09 April 2017 : Case report
Challenging differential diagnosis, Management of emergency care, Rare diseaseJosef Finsterer1ABCDEF*, Barbara Enzelsberger2BDF, Adam Bastowansky3BDF
Am J Case Rep 2017; 18:375-380
BACKGROUND: Basal ganglia calcification (BGC) is a rare sporadic or hereditary central nervous system (CNS) abnormality, characterized by symmetric or asymmetric calcification of the basal ganglia.

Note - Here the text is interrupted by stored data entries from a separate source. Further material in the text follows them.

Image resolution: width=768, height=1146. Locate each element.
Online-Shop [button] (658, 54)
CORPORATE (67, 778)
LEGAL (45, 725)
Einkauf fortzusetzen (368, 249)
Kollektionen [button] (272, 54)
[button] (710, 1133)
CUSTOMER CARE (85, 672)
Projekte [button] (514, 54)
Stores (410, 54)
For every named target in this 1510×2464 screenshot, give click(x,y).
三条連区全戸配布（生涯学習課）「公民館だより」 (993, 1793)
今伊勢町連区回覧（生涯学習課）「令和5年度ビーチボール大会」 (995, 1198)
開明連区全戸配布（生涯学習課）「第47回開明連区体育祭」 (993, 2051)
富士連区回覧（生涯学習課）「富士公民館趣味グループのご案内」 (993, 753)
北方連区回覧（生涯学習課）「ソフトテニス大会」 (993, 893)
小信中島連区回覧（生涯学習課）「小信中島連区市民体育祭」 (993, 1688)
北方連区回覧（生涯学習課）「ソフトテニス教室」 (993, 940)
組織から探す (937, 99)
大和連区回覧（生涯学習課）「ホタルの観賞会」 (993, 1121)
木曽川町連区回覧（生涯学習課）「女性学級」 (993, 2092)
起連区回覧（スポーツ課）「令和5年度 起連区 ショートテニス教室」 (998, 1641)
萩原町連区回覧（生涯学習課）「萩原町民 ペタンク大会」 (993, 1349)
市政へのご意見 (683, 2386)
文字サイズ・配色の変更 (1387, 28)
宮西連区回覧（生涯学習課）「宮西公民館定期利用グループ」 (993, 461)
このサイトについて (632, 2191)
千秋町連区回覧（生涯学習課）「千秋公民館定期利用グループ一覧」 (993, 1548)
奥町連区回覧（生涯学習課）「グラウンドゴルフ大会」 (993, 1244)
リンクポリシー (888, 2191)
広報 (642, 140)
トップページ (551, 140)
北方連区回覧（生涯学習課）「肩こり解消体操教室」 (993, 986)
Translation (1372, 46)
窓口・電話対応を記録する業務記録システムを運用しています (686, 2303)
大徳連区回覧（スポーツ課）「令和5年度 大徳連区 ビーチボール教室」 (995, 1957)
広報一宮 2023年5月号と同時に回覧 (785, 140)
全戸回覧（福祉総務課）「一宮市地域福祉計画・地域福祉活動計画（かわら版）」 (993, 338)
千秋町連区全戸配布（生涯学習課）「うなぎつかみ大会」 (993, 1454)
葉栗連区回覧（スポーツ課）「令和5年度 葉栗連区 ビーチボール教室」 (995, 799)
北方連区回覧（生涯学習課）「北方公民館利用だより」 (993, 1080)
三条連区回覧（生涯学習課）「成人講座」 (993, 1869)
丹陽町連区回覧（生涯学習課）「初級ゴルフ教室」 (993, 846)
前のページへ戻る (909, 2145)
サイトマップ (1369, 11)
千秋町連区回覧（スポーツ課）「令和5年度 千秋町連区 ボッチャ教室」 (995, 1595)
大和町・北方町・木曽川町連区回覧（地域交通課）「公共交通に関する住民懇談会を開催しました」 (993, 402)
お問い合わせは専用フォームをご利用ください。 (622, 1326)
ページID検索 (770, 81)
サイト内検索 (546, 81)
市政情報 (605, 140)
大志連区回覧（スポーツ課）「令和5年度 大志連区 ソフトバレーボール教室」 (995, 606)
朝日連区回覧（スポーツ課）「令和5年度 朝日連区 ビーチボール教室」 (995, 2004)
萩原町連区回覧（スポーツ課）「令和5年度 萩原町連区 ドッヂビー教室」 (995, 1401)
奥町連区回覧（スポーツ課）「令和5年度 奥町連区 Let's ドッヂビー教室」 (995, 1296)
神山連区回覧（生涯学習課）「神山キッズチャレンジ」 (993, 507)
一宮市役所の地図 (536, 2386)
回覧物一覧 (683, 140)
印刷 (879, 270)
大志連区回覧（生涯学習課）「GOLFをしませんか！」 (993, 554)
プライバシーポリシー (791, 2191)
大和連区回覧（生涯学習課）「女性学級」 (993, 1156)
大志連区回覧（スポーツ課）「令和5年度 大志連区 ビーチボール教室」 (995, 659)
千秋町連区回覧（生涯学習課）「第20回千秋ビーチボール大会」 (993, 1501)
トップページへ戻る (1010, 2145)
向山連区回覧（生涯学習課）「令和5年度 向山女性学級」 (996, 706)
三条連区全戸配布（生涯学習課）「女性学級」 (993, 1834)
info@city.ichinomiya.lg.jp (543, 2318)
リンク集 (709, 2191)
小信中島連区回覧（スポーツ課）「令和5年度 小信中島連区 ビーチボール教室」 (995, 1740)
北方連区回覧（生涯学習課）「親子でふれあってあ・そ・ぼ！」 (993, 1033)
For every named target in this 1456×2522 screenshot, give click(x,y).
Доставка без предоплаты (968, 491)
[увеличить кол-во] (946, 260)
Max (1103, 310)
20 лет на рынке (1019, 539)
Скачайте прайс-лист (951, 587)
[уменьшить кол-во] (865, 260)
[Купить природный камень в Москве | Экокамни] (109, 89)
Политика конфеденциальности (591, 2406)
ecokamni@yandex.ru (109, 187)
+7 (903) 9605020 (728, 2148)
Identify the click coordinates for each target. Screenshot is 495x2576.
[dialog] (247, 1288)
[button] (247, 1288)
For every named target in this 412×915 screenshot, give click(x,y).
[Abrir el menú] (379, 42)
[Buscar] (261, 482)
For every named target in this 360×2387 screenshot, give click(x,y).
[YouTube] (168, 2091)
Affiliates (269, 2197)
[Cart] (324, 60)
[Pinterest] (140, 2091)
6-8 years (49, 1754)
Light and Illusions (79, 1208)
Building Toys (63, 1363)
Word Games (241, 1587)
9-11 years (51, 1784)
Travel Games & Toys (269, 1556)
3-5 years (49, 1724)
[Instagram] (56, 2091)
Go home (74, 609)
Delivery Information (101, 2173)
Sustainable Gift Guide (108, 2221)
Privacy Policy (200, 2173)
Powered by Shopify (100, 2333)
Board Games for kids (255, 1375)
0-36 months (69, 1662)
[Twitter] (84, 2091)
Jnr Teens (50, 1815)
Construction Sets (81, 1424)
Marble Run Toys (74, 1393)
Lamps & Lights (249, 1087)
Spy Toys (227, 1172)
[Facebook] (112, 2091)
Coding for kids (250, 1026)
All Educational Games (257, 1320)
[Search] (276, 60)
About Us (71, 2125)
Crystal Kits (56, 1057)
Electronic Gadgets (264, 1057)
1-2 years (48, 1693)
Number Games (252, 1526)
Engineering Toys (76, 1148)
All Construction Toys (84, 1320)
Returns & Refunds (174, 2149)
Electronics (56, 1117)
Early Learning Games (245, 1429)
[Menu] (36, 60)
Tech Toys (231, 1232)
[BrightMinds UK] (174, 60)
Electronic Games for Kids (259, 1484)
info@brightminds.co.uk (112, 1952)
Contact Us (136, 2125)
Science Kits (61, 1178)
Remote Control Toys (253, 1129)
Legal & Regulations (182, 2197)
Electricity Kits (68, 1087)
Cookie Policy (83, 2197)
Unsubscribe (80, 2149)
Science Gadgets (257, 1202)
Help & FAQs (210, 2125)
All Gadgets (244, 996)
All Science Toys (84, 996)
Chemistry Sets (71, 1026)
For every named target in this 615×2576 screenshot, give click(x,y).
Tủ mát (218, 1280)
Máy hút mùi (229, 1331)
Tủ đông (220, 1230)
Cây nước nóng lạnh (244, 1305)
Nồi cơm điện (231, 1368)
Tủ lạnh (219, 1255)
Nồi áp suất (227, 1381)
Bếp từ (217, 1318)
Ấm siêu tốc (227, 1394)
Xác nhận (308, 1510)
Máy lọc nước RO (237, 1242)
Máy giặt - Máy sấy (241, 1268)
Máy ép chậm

CASE REPORT: We report the case of a 65-year-old Gypsy female who was admitted for a tetanic seizure, and who had a history of polyneuropathy, restless-leg syndrome, retinopathy, diabetes, hyperlipidemia, osteoporosis with consecutive hyperkyphosis, cervicalgia, lumbalgia, struma nodosa requiring thyroidectomy and consecutive hypothyroidism, adipositas, resection of a vocal chord polyp, arterial hypertension, coronary heart disease, atheromatosis of the aorta, peripheral artery disease, chronic obstructive pulmonary disease, steatosis hepatis, mild renal insufficiency, long-term hypocalcemia, hyperphosphatemia, impingement syndrome, spondylarthrosis of the lumbar spine, and hysterectomy. History and clinical presentation suggested a mitochondrial defect which also manifested as hypoparathyroidism or Fanconi syndrome resulting in BGC. After substitution of calcium, no further tetanic seizures occurred.
CONCLUSIONS: Patients with BGC should be investigated for a mitochondrial disorder. A mitochondrial disorder may also manifest as tetanic seizure.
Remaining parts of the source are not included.